NOTE: This blog has led to the publication of a book. The title of that book is TOWARD A FEDERATED NATION: IMPLEMENTING NATIONAL CIVICS STANDARDS and it is available through Amazon in both ebook and paperback versions.

Monday, July 15, 2013

A STEP TOWARD REASONED ARGUMENT

One of the more difficult things a civics or social studies teacher does is to conduct a discussion that becomes contentious. When dealing with young people, debates solicit comments that reflect emotional positions. These positions, in turn, often mirror the beliefs of parents. When those beliefs also, for one reason or another, satisfy the aesthetic proclivities of the student, then this generates a lot of emotion directed toward defending the position. While I am not stating that students might not have rational reasons for their arguments, chances are that for many students, these stated conclusions have little or no thought-out bases for them.

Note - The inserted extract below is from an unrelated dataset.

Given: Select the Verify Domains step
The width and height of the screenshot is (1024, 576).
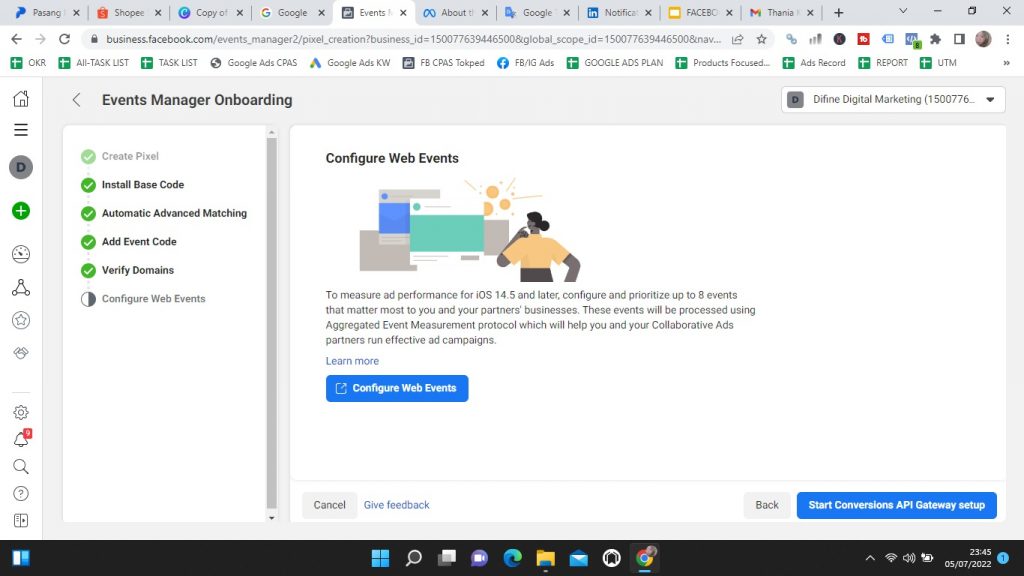Looking at the screenshot, I should [137, 270].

This kind of thing doesn't happen every day. The issue under discussion in a particular lesson has to meet certain conditions before the class will engage in this kind of arguing. From my personal teaching experience, I remember being almost overwhelmed when I introduced the issue of abortion one day. Opinions came quickly and furiously with not much tolerance for opposing ideas. This was the case on both sides of the question: should abortions be allowed under the law? My training called for me to ask, in response to a stated position, a Socratic question or two in order to get the student to reflect rationally on his or her position. The aim was not to convince students of a particular position, but to have them reflect on whatever their position was. I tried. But I have to admit that I was not very successful in getting much reflection that day. What I did get was a lot of heated, unfounded conclusions with contempt for those who did not agree.

Needless to say, I had better days. I think, though, that one thing that could have helped me or any teacher in a similar situation was to understand the various ways that arguments could be organized. Philip Selznick1 identifies two ways: the use of axiomatic rationalism and the use of positivist rationalism. I will make some comment on axiomatic rationalism in this posting and address positivist rationalism in a future posting.

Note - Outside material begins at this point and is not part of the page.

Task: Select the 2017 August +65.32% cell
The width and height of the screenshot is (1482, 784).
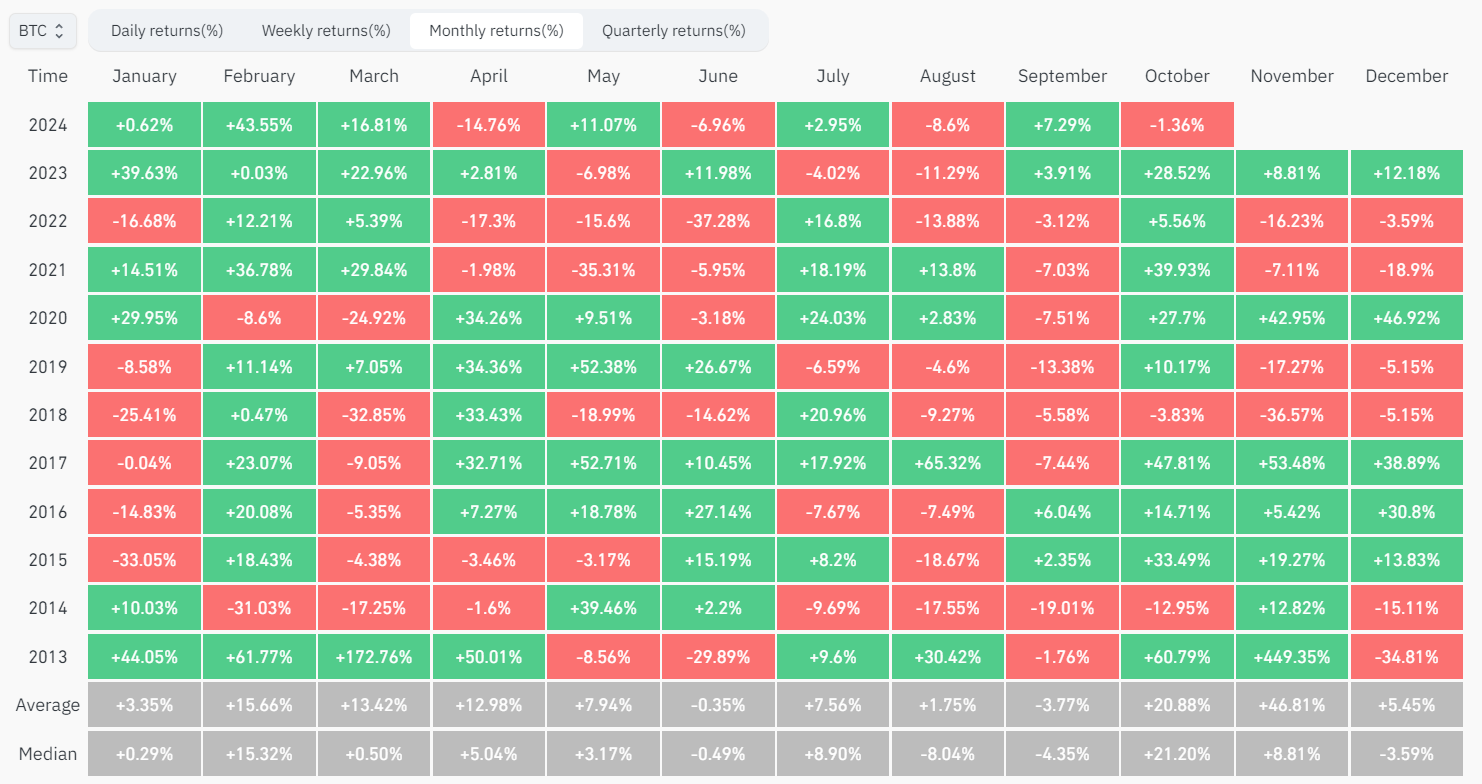Action: pyautogui.click(x=948, y=464)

Axiomatic rationalism, in its purest form, relies on ideas and the mind to search for the truth. This is opposed to relying on real experience. Let me demonstrate. Do you believe individuals have rights? If your answer is yes – and I would be shocked if it weren't – why do you say yes? An argument for this position which relies on ideas and does not refer to reality would be arrived at by a continuous string of whys until the respondent finally says that's just the way he/she feels about it. Logic takes you just so far. There comes a point at which one has to rely on a postulate or assumption about life or the nature of the real. Every ideology or philosophical system at some point has to ground itself in such an unprovable postulate or assumption. Take Marxist belief in dialectical materialism. Yes, Karl Marx traced a history of mankind to make the point that all social development was based on class warfare, but was the case really made? Could it not be the fact that changes in our social history have been the result of other conflicts – those of ethnicity, religion, cultural proclivities, and the like or by non- conflicts such as innovations like social media? But if one allowed for these other factors to be considered as fundamental ones and as influential in a manner outside an economic perspective, the whole Marxian ideology falls apart. The extent to which one needs to accept dialectical materialism in order to be a Marxist is quite high and that type of commitment is using axiomatic rationalism in the end.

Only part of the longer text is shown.